***** Brano *****

Si è talmente abituati a credere che malattie rare significhi “poco diffuse” che il problema resta spesso lontano dal dibattito pubblico e dalle decisioni della politica. Ciò che è difficile da far comprendere è che quella delle malattie rare è una galassia. Un’enorme quantità di patologie diverse che coinvolgono ciascuna un numero esiguo di persone, e questa lacerazione trascina spesso i pazienti affetti da malattie rare nel vortice della solitudine. Cosa può essere più drammatico di essere affetti da una malattia per la quale è difficile anche solo avere una diagnosi? Fortunatamente negli ultimi anni in Italia le cose sono cambiate in meglio, e a ben vedere il nostro paese è tra i più avanzati d’Europa rispetto alla presa in carico e alla cura dei pazienti affetti da malattie rare. Tra i nodi da sciogliere resta però un’eccessiva regionalizzazione. Lo dice a chiare lettere il professor Bruno Dallapiccola, presidente della Direzione scientifica del Bambino Gesù di Roma. «I pazienti – spiega – sono purtroppo costretti ad adattarsi alle disomogeneità, a volte piccole ma a volte enormi, che ci sono da regione a regione. La persona con malattia rara ha delle opportunità o delle lacune molto diverse, nelle varie regioni italiane».

***** Record riportati *****

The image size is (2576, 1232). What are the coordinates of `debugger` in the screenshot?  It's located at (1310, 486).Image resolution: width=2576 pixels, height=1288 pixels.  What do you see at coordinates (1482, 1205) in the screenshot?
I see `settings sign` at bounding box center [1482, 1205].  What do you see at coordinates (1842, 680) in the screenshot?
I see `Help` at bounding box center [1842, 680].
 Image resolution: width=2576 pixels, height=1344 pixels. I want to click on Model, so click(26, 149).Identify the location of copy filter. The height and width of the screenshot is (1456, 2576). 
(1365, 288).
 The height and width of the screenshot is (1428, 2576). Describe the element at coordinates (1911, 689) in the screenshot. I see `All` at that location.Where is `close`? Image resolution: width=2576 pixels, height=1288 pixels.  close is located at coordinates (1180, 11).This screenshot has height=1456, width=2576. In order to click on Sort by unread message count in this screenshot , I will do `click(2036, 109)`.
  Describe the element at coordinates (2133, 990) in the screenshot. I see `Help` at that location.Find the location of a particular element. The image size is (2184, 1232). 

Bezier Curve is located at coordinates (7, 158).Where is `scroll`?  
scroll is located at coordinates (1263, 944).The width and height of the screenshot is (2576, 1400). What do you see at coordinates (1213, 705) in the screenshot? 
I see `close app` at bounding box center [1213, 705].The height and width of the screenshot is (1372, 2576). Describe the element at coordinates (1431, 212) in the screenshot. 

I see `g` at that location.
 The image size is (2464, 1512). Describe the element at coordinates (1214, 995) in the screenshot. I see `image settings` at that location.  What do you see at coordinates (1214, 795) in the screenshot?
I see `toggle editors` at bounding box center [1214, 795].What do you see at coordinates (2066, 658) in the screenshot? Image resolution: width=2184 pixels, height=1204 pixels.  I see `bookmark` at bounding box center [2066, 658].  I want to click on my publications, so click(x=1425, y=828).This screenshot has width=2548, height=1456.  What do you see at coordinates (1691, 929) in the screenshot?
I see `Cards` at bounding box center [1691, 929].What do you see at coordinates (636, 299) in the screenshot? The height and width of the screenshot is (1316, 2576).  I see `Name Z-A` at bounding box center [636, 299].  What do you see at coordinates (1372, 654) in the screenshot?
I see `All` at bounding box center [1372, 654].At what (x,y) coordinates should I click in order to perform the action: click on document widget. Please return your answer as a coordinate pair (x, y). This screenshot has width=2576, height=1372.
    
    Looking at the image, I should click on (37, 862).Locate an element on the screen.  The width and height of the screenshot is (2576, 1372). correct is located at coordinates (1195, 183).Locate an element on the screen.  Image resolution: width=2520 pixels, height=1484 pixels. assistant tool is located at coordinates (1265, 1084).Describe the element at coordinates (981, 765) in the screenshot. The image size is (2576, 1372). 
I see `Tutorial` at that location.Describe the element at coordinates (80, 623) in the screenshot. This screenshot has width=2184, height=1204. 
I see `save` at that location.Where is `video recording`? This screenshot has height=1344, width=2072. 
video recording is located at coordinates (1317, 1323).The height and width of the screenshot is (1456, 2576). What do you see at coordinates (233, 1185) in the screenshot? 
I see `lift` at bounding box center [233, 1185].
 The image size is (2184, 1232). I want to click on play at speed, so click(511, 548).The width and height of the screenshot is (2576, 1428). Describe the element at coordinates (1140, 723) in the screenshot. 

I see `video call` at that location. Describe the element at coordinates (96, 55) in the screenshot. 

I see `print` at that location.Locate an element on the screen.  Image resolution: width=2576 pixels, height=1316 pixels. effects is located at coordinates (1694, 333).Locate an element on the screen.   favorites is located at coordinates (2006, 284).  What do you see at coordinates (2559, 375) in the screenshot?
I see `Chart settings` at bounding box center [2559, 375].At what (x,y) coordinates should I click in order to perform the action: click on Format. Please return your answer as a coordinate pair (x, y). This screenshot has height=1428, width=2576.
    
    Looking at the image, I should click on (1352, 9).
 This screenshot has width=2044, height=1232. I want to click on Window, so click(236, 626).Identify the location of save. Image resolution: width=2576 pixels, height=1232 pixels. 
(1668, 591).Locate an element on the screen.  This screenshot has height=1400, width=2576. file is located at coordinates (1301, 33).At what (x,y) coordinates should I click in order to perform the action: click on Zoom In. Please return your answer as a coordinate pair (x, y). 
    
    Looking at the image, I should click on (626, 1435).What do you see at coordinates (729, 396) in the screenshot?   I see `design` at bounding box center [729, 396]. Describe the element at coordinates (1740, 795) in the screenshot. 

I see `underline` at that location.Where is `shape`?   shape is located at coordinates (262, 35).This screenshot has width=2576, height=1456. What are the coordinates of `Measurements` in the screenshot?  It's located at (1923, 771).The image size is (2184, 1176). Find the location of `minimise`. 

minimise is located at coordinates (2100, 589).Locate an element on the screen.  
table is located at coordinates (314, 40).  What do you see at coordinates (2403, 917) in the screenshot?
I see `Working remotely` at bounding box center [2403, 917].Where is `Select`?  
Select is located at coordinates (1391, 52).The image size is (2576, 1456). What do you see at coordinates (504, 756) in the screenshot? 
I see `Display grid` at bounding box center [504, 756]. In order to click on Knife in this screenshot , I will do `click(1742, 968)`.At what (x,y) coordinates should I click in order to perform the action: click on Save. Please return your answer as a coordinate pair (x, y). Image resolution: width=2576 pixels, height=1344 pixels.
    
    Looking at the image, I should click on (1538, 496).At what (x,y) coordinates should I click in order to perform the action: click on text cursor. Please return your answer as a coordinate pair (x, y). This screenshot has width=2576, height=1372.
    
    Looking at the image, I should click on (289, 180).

*****

> _Consegna_:
Quale carica ricopre il professor Bruno Dallapiccola secondo il brano?

> _Soluzione_:
È presidente della Direzione scientifica del Bambino Gesù di Roma.